• Assignment:
Show all lines below holding the string "computer".

Stored items:
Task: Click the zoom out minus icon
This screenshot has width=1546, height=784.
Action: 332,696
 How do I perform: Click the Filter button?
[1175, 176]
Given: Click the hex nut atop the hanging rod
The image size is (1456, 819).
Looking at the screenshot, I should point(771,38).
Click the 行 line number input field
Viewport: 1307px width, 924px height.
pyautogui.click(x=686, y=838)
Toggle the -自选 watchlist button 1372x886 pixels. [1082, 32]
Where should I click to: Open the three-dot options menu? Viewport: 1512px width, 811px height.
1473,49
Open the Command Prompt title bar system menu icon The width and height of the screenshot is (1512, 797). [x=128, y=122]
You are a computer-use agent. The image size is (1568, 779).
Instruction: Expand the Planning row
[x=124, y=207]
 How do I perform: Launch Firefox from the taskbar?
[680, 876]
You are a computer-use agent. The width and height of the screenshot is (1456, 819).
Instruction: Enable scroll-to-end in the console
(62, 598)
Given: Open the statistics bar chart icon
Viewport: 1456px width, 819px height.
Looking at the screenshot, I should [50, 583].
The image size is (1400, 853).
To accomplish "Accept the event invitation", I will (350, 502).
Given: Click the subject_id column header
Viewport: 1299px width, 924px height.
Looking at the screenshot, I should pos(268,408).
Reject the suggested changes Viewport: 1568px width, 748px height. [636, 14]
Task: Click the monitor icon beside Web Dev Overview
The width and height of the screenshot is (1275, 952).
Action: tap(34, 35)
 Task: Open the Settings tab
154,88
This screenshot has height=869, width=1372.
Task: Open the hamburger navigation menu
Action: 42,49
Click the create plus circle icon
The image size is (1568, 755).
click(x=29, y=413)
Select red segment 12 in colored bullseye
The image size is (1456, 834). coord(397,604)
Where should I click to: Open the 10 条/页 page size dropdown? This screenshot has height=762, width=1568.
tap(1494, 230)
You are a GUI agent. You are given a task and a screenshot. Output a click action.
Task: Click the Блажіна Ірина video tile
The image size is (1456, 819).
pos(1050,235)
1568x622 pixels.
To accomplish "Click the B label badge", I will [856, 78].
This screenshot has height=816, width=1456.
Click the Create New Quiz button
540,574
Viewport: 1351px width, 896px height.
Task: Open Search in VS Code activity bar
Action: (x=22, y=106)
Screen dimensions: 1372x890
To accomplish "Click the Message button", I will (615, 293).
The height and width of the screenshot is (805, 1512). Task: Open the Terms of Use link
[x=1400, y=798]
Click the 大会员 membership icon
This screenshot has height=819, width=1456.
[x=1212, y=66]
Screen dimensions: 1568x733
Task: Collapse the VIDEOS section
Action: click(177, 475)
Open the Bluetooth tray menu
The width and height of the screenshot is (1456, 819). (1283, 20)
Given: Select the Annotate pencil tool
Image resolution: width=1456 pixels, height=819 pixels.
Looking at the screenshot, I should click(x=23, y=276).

• Problem solution:
You are a computer-use agent. The image size is (1568, 779).
You are a computer-use agent. The width and height of the screenshot is (1456, 819).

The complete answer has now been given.